Drew earned the $20,000 first-place check thanks to a brilliant comeback that included birdies on each of the last three holes at Oakridge Country Club to stun St. George golfer Dusty Fielding, the second-round leader, who had led by four shots with eight holes to play. Drew's three-round total of 197 was two shots better than Fielding.
"This feels great," Drew said. "I've won a few tournaments in my life and this is up there with any of those that I've won. It's the first time I've ever won a state open and that feels kind of good. I can say I'm the best player in the state for a year anyway."
It looked unlikely for Drew when Fielding increased the two-shot lead he held at the start of the day to four, thanks to four birdies on the first six holes. However, at that point he admits he "probably was a little conservative" with a four-shot lead.
Drew eagled the par-5 11th and birdied 12 to pull within one at 17-under par, but he fell back with his only bogey of the day at No. 13.
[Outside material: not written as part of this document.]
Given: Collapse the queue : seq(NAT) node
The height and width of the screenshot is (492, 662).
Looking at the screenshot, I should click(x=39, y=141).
Fielding hadn't had a bogey all week until No. 14 Sunday when he hit a poor drive into the weeds to the right. That dropped him to 17-under and Drew tied things up with a birdie at No. 16. Then at No. 17, he rolled in an 18-foot uphill putt for birdie to take the lead for the first time all day.
"I hit it where I wanted to at 17 and figured I had an uphill putt, I charged it, and fortunately the hole got in the way," Drew said.
Drew was 18-under, but a few minutes later, Fielding joined him when he birdied 17, barely missing a 45-foot eagle putt. Drew's putt on 18, where he curled in a 25-footer with eight inches of break, turned out to be the winner.
Knowing he needed to birdie to tie, Fielding hit driver at 18 after hitting 2-irons most of the day off the tee and pushed his tee shot terribly to the right. It took him two shots to get to the green and his bogey was good enough to keep him in second place.
For Fielding it was doubly disappointing because he had experienced a similar fate "nine or 10 times before," where he lost a late lead only to finish second. Once at the Nevada Open he was beaten by a final-round 63 and at the New Mexico Open, an opponent "went crazy" on the final nine to overcome a four-shot lead.
This time it was Drew's 64 and back-nine 31 that did in the 29-year-old Richfield native.
"This has happened to me before," Fielding said. "But I was in my control. I was 18 under through nine and all I've got to do is shoot a couple under on the back. I just didn't get it done on the back nine."
Four players, Utahns Tony Finau, Luke Swilor and Zach Johnson, along with former winner J.B. Sneve, all tied for third at 15-under-par 201.
Gipper Finau, who played in the final group, didn't play his best and finished in a tie for 10th at 203, while the other member of the final group, Steve Schneiter, tied for seventh at 204.
Sandy resident Mike Weir got off to a slow start with three bogeys on the front nine, but he picked up five birdies on the final 11 holes to finish with a 70 and a 209 total.
For the second year in a row, BYU golfer Zac Blair was the low amateur. He finished at 206, in a tie for 18th place after shooting a 72 Sunday.